Might I suggest some sort of vibrating massage mechanism along the outer edge of the cover that would start up every half-hour, lest your hands cramp from holding the book too long?And what's with the mail-order? Come on man, think big - each copy hand-delivered by the author himself, arriving in your home while a mobile orchestra plays the Triumphal March from Aida. Please allow 10-12 months for delivery.But you're right. If we're to allow reading to become an elitist activity, we should take it all the way.

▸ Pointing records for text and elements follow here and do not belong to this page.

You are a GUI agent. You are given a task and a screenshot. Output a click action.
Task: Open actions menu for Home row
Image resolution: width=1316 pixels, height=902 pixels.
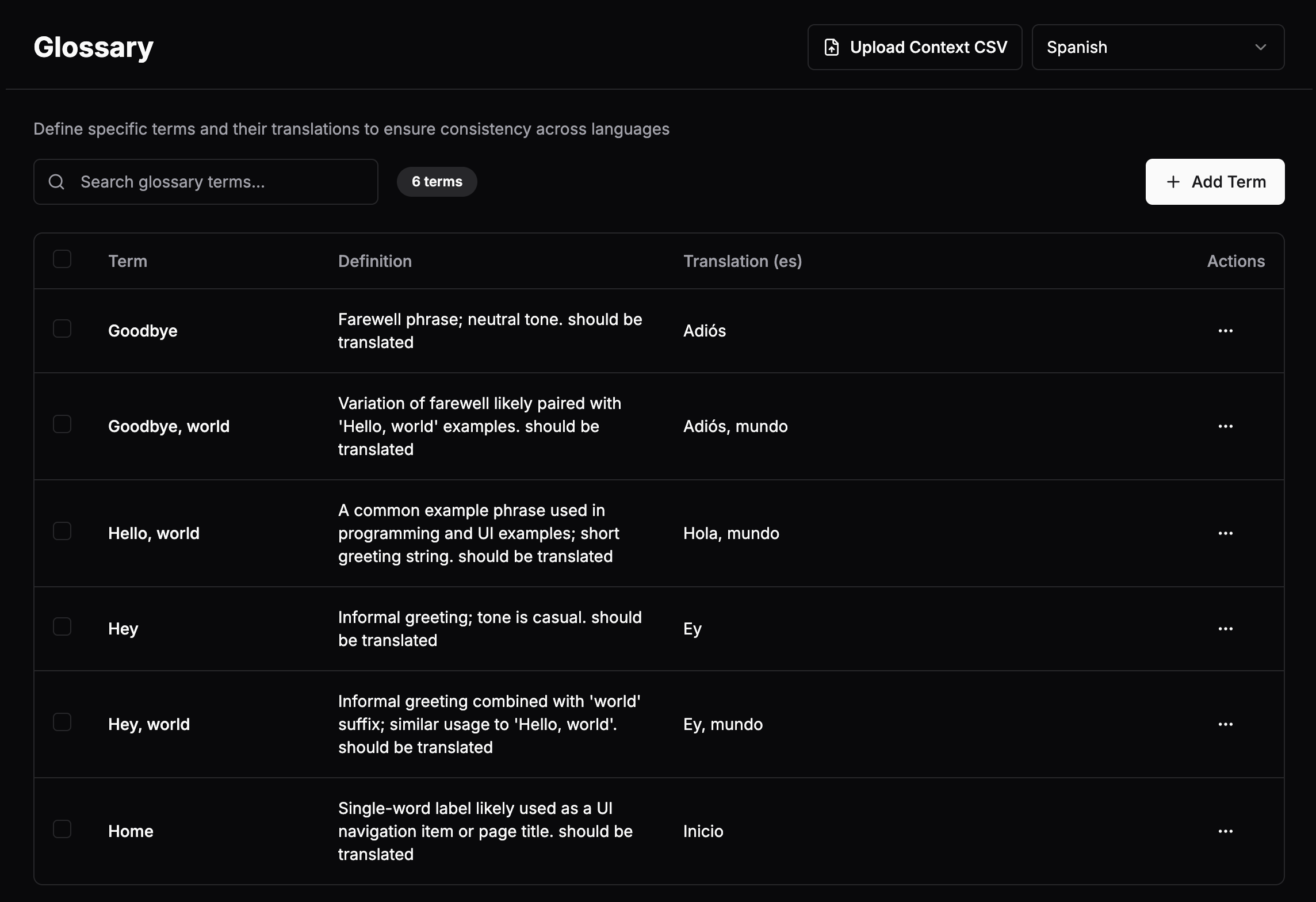(x=1225, y=831)

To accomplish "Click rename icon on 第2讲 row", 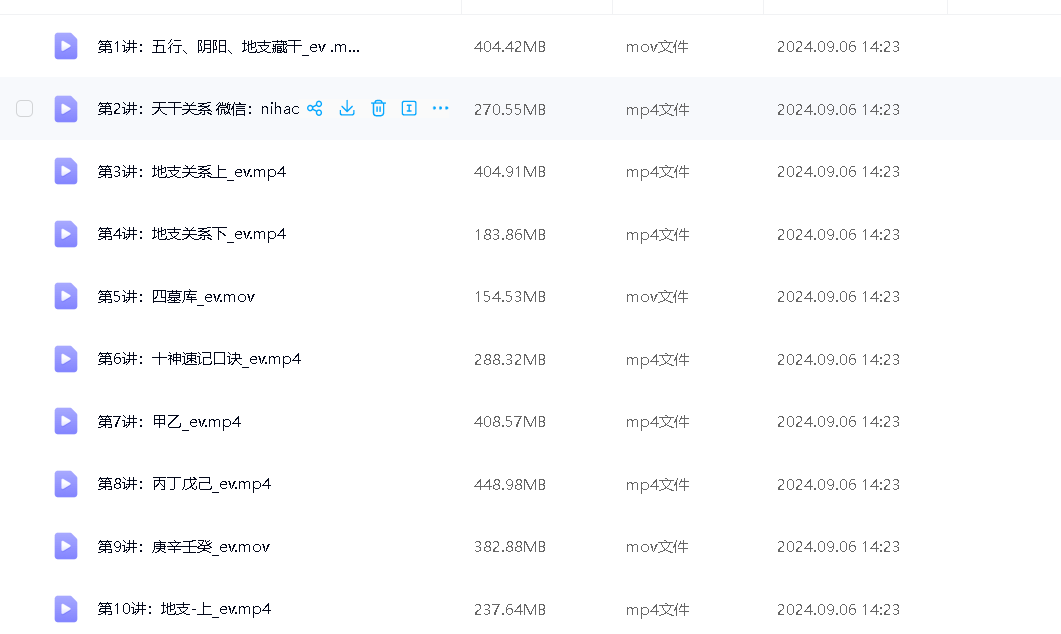I will pyautogui.click(x=409, y=109).
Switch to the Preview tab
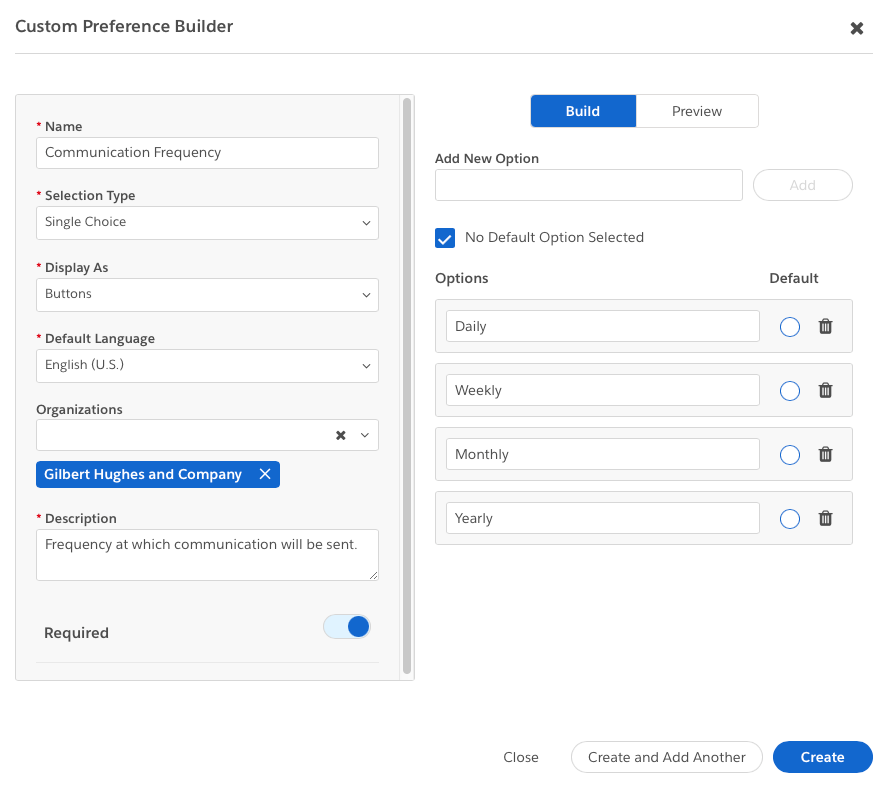 (x=697, y=111)
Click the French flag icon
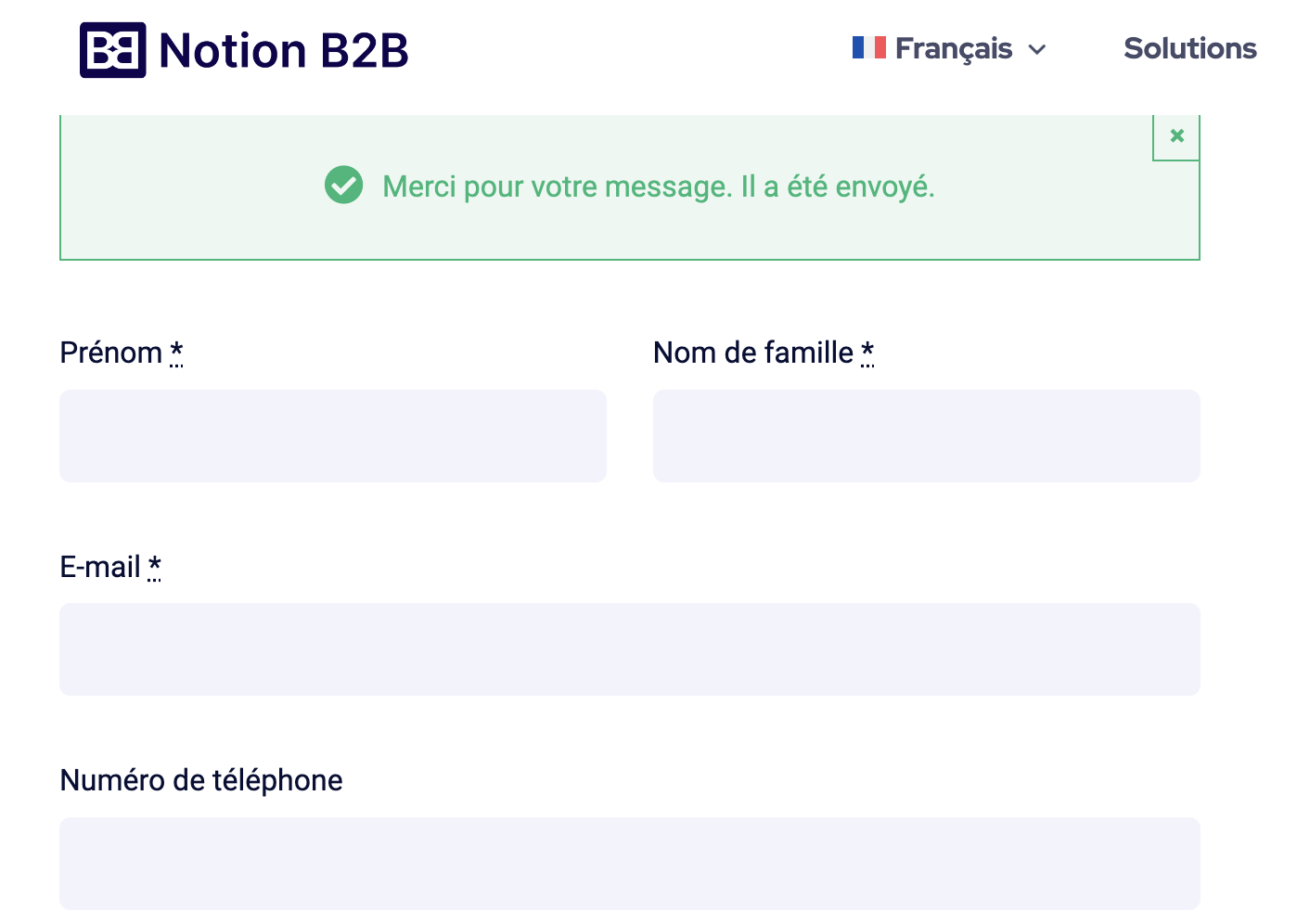The height and width of the screenshot is (924, 1297). (x=869, y=47)
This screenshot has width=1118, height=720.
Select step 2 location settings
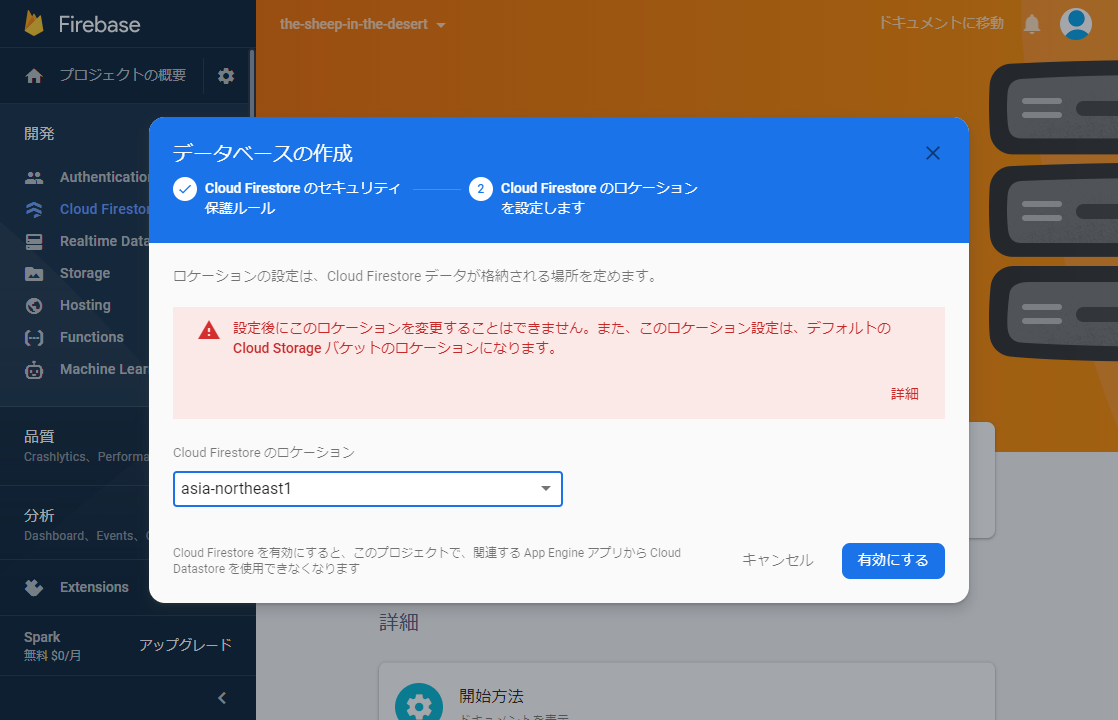point(481,187)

by danjazz on Thursday, March 15, 2007 10:20 am

Caution: Depressing Information ....In his memoir, Gore Vidal relates what his editor at Random House told him: 'With literary fiction, we consider that if we sell 5000 (hardcover) copies of a book, we have sold a copy to every potential buyer in the US.'Who reads? I'm told that most US books are bought by Jewish women in their 30s. This info comes from book marketing people, who presumably have a stake in getting accurate sales information.Dan(straight, non-Jewish male over 40 who reads a *lot*)

by Billectric on Thursday, March 15, 2007 01:37 pm

Triumphal March from Aida . . . I like it . . .

by jamelah on Thursday, March 15, 2007 03:01 pm

Let me suggest the Imperial March from Star Wars instead...

by Billectric on Friday, March 16, 2007 05:42 am

There must be some examples of cross-over, meaning literary fiction that appeals to the masses. That is my Quixotic quest.